In the latter, Clinton was given a golden opportunity to talk about this and
other personal relationships she has forged with global leaders, but oddly, she seemed to go
coy and cute, calling the relationship “interesting,” and then acting like it
was actually a state secret. In discussing Obama’s failed “red line,” Clinton
missed the chance to make the real point: it’s not that we should have gone to
war over the poison gas, it is that we should not have publicly declared a
red line that we were not willing to hold to. I can hardly wait to see what
Donald Trump’s twitter feed does with these quotes.
And, yes, Governor O’Malley was on the stage the entire
time, and I am sorry to not bother with any commentary on his performance, but
he is now the guest who has stayed too long. Even Narcissist-in-Chief John
Edwards knew to bail out around now. Perhaps he’d get the hint if Comedy
Central invited him and Ben Carson to host a late-night comedy show.
I have read that pundits have already dismissed this debate
as a draw, but I disagree. For some time now, there has been a subtle
undercurrent of momentum moving in the direction of Bernie Sanders. It is – as
I and others have pointed out – simply the democratic flavor of anger with
“politics as usual” that is driving the Trump/Cruz fervor on the right.
I see the national polls that give Hillary a 25% lead. But
“national poll,” my friends, is what statisticians view as a synonym for
“people who are not yet focused on the election.”
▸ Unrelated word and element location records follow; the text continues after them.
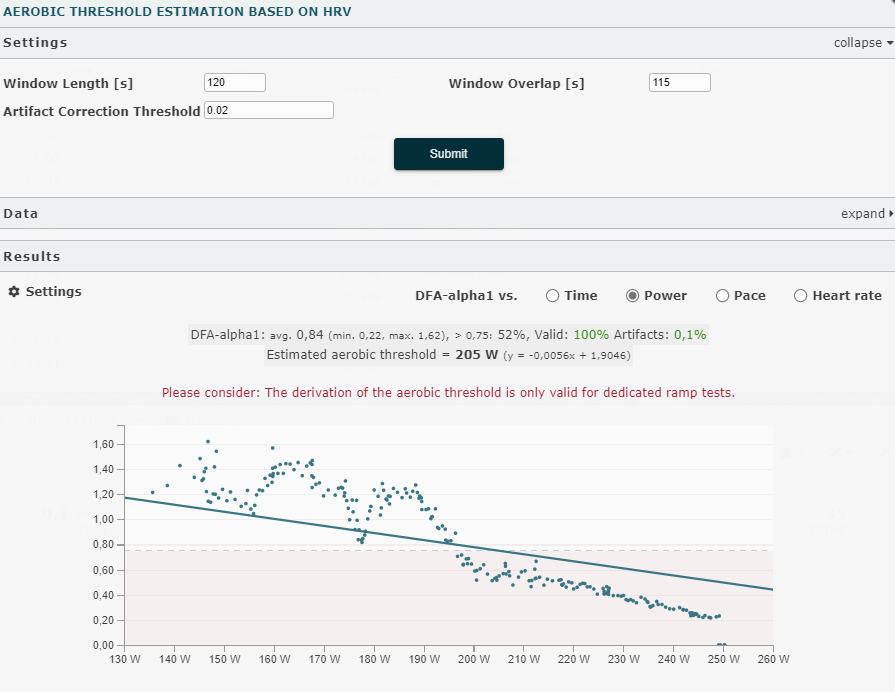
Task: Click the AEROBIC THRESHOLD ESTIMATION title
Action: tap(177, 11)
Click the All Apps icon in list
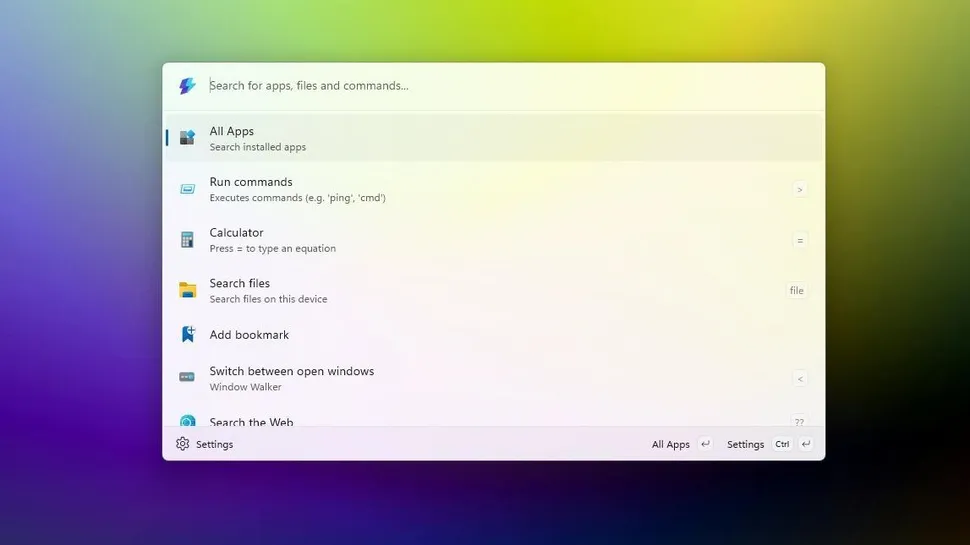The image size is (970, 545). [187, 138]
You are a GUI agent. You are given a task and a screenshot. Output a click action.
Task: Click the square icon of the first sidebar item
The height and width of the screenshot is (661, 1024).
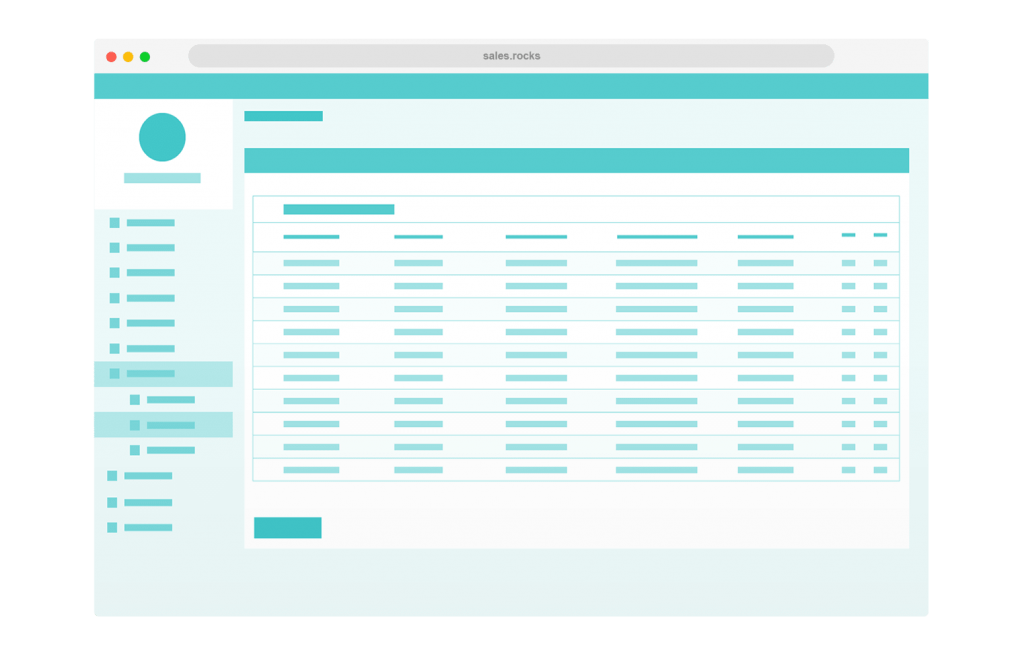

In Iowa and New Hampshire, the citizens are doing their
job. They are paying attention, and in those two states, this is a very close
race.
The risk to Hillary is not that Bernie Sanders is going to
wrest the nomination away from her if he takes New Hampshire. The risk is that
he will achieve the Yogi-ism; he will thoroughly shred her aura of
inevitability. This will cause people with names like Biden and Bloomberg to
sit up and take notice.
On Sunday night, Hillary Clinton did nothing to shut down
that small but steady momentum of voters toward Bernie. Two weeks before Iowa
and New Hampshire happens to be a particularly terrible time to play your
“prevent defense.”
It’s exactly what Yogi, uh, didn’t say: “the problem
with things that are inevitable is sometimes they don’t happen.”
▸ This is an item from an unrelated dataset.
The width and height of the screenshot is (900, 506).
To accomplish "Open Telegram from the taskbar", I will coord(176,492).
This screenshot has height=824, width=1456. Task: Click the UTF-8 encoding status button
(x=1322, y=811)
Steve, while I can never argue with the fluidity of your prose, for the first time, I find myself unpersuaded by your point of view. In this past debate, Bernie was hoisted on his own petard, demonstrating time and again that while he has a mantra that sounds soothing -- income equality -- he lacks a plan to lead us there, promising agonizing years of wheel spinning and spitting mud. Would many of us like universal healthcare? Of course. Including, I dare say, Hillary. But she crisply demonstrated that we dismantle Obamacare, flawed as it is, at our own peril, and who among us didn't shudder at the image of going at this with Congress yet again? Then there was the subject of no tax increases for the middle class. Bernie made it clear that he giveth with one hand and taketh away with the other. AND, his plan to fund his tuition initiatives depends upon the savings reaped from universal healthcare. Not gonna happen.
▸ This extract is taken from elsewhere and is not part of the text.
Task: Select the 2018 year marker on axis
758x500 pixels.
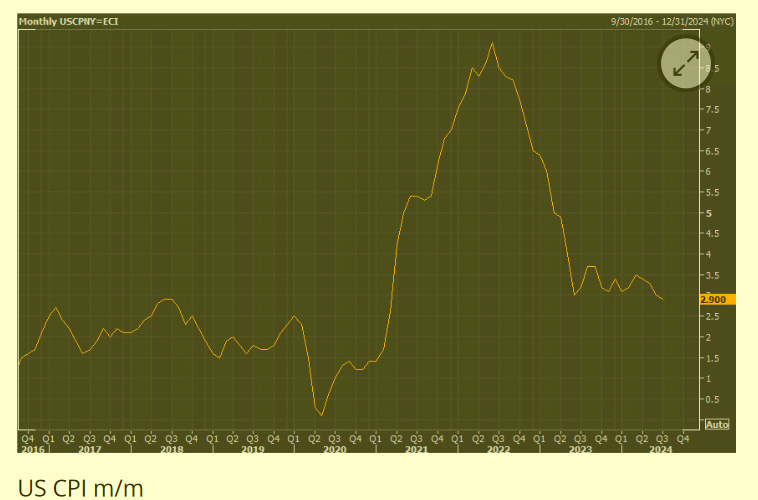Action: click(x=171, y=450)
ReplyDeleteDon't get me wrong. Bernie's idealism got us all thinking and that's been an important contribution to this early election season. But Hillary conveyed, in stark relief, why we need to have a strong dose of practicality to get anything accomplished. And I believed her when she said that she'd go anywhere to talk to anyone about anything. I think the debate was a slam dunk for her.